• TASK INSTRUCTIONS: Look for "help" in each line of the entries, and return the matching lines.
========================
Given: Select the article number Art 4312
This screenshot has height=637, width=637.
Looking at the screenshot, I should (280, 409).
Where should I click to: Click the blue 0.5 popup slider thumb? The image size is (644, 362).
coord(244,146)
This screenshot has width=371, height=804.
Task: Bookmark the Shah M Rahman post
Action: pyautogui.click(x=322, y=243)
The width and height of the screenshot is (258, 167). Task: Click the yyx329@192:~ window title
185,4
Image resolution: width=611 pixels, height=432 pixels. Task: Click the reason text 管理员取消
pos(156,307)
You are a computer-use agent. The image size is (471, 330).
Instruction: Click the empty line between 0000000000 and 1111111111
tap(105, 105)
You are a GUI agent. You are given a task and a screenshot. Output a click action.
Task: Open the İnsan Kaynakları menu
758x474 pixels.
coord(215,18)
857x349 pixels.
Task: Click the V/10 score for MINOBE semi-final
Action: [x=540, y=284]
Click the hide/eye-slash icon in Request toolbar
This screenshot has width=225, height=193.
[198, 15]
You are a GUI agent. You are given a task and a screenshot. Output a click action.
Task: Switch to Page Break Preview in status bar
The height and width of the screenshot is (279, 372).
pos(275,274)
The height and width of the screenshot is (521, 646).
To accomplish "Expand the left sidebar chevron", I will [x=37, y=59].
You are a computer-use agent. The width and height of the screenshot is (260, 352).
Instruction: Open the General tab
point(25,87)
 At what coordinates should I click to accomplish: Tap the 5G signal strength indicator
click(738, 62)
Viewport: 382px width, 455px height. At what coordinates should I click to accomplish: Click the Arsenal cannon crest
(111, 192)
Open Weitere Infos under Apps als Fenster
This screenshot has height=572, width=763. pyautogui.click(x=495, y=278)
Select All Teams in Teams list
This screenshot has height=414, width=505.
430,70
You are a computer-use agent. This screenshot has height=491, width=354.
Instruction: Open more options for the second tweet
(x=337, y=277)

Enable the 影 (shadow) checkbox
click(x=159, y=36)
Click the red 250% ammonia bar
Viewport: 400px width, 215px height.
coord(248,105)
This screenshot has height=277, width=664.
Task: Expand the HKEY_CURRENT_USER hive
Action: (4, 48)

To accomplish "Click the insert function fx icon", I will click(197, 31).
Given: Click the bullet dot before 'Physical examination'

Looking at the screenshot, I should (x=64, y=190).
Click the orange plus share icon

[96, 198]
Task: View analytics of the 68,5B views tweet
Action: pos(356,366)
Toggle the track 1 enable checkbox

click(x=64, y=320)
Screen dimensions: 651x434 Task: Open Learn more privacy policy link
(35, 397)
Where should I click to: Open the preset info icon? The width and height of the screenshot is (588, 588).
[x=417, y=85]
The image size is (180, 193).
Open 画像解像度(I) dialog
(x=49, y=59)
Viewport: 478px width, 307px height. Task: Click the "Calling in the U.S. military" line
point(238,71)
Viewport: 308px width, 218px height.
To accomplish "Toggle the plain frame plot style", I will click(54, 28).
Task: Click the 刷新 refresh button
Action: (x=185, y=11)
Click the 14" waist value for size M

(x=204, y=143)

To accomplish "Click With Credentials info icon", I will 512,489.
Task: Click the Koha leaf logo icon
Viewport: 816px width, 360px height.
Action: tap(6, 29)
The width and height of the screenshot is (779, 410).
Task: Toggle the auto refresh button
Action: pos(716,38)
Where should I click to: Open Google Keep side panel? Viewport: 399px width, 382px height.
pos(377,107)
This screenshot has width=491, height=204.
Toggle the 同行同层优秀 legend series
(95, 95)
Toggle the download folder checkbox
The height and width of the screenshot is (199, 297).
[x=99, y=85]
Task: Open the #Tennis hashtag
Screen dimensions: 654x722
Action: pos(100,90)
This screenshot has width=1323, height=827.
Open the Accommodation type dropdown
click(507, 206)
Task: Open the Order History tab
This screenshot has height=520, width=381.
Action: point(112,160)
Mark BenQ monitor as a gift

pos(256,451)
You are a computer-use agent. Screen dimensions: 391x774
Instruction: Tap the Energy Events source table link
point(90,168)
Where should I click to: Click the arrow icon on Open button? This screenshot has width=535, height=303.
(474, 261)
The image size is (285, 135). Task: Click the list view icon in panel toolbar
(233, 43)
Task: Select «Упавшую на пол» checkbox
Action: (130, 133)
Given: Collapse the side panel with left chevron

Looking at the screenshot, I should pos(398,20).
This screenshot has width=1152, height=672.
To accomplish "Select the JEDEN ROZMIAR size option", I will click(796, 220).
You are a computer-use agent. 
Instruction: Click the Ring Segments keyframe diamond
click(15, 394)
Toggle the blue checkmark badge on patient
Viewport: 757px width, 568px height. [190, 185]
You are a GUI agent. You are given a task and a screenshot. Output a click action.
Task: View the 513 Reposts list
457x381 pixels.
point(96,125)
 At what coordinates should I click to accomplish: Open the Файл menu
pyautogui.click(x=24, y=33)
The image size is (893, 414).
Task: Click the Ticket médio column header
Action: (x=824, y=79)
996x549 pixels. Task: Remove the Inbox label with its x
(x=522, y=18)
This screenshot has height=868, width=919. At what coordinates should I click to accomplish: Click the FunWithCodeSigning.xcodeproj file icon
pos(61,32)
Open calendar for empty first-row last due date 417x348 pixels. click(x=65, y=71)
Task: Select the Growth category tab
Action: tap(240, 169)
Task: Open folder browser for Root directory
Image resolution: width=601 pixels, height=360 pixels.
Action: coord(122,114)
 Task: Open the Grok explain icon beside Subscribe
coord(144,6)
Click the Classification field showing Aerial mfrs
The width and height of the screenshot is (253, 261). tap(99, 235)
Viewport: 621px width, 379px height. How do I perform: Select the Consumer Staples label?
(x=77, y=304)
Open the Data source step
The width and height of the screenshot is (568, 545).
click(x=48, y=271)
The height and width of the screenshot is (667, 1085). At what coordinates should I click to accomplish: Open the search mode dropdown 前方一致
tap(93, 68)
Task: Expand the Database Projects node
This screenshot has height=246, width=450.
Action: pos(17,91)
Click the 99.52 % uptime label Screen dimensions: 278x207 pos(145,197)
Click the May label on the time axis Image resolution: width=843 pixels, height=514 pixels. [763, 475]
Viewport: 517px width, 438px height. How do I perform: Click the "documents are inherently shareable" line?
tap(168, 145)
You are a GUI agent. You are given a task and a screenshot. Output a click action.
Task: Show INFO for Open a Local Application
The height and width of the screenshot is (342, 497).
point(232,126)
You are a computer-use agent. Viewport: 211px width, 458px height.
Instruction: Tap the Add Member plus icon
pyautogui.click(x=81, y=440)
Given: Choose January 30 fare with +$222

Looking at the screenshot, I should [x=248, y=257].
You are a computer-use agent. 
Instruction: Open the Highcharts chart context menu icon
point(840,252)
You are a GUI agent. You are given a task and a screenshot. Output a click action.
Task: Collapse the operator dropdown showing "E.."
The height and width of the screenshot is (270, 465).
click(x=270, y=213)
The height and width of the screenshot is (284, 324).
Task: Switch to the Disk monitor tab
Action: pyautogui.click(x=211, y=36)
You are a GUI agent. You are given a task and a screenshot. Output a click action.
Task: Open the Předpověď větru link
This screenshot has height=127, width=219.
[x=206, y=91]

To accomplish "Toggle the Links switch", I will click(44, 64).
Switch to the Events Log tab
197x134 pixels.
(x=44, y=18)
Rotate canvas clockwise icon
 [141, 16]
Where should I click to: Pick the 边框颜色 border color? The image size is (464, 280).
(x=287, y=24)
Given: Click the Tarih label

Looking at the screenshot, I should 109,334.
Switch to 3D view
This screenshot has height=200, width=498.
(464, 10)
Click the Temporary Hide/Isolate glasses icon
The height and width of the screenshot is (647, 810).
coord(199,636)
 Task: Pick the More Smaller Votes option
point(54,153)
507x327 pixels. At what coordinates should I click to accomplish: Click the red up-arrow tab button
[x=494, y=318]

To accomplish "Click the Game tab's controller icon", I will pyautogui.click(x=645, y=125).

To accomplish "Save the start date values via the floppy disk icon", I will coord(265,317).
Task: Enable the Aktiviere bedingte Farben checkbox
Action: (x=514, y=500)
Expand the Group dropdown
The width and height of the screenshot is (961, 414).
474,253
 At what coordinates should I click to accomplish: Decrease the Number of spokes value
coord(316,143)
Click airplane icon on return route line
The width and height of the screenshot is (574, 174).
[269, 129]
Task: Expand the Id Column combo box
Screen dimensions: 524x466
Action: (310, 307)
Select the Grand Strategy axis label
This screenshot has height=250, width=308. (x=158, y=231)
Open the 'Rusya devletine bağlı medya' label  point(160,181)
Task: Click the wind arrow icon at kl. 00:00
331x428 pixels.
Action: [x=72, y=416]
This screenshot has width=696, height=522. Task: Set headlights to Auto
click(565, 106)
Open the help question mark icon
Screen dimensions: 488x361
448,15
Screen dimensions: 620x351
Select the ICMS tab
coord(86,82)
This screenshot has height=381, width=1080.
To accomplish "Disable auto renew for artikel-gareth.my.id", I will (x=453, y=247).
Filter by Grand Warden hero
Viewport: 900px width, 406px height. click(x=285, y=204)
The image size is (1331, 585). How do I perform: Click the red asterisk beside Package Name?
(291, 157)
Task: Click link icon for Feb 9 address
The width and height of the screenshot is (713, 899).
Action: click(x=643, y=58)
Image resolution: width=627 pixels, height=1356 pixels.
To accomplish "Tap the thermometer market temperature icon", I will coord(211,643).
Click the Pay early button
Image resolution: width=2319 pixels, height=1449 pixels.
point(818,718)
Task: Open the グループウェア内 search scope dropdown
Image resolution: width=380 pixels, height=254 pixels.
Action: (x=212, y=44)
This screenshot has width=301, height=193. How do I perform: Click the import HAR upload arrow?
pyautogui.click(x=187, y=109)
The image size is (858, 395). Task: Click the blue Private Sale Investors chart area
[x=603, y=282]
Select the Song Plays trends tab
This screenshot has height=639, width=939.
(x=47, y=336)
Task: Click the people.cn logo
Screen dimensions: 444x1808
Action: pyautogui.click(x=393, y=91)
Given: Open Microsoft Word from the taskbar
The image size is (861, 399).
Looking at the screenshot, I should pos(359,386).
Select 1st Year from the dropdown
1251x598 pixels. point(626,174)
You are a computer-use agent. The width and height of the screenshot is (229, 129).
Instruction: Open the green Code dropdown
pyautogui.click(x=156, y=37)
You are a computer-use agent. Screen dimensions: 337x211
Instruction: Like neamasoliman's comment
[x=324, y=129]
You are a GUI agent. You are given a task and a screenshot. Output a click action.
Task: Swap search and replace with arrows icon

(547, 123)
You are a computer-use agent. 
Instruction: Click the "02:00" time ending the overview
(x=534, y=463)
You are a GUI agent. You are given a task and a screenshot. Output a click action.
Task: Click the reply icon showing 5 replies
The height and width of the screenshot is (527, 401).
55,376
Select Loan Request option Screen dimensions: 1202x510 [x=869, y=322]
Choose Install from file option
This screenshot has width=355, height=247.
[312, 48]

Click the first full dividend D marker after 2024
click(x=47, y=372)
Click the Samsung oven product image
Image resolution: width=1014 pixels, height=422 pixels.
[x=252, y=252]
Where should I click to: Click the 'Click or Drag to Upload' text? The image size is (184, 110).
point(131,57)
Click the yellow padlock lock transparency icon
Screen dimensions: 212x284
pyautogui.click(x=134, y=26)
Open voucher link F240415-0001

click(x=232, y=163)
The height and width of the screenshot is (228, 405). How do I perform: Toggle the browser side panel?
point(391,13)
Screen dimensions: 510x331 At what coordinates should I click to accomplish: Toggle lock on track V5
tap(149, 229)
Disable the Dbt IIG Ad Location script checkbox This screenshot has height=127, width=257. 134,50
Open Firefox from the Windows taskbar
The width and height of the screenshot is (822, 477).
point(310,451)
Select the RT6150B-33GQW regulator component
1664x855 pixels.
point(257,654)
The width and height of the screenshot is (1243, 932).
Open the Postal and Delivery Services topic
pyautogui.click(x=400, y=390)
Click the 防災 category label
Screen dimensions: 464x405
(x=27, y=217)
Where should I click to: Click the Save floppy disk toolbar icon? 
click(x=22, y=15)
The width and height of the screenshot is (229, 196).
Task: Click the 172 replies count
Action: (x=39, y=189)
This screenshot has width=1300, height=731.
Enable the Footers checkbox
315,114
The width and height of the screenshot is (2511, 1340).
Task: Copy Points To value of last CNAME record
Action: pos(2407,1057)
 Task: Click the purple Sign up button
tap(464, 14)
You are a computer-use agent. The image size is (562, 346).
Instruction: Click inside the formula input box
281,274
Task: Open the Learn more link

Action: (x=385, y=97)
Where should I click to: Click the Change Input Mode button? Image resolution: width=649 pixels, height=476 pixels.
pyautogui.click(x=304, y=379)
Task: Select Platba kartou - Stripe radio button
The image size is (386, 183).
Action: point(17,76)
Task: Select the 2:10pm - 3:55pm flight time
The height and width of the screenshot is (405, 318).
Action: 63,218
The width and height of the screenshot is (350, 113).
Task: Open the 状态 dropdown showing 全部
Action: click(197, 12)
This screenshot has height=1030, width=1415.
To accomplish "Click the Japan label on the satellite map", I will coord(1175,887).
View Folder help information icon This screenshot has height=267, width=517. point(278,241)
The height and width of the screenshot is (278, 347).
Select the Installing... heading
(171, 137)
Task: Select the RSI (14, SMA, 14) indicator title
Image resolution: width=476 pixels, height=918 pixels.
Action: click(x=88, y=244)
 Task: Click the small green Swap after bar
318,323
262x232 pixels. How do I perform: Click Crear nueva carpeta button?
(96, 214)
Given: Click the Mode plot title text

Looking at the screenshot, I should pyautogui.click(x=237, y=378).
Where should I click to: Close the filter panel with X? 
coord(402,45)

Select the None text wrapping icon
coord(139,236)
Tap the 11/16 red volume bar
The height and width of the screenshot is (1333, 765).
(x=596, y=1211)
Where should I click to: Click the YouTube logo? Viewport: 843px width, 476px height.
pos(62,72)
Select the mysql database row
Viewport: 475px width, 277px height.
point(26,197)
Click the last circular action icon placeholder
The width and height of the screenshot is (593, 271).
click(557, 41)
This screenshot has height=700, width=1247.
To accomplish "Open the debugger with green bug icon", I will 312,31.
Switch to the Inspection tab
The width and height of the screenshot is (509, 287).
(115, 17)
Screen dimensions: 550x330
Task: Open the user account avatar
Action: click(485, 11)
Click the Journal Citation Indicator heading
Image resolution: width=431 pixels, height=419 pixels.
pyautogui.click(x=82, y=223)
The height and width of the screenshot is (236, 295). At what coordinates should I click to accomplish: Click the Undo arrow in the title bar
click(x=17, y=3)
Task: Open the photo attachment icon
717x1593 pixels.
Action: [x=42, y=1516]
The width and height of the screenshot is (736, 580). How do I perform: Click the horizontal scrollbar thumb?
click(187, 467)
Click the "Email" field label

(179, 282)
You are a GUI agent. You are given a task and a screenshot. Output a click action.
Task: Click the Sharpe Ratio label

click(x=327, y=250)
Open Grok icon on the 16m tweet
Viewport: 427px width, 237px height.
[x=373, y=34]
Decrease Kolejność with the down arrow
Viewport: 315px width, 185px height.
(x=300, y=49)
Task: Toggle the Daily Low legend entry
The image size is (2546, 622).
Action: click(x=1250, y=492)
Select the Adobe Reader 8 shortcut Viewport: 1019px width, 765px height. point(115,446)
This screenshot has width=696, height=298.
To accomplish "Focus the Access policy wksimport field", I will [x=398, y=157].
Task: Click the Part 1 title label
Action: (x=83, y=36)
========================
• REPLY TO THE TASK:
Open the help question mark icon
View Folder help information icon This screenshot has height=267, width=517. point(278,241)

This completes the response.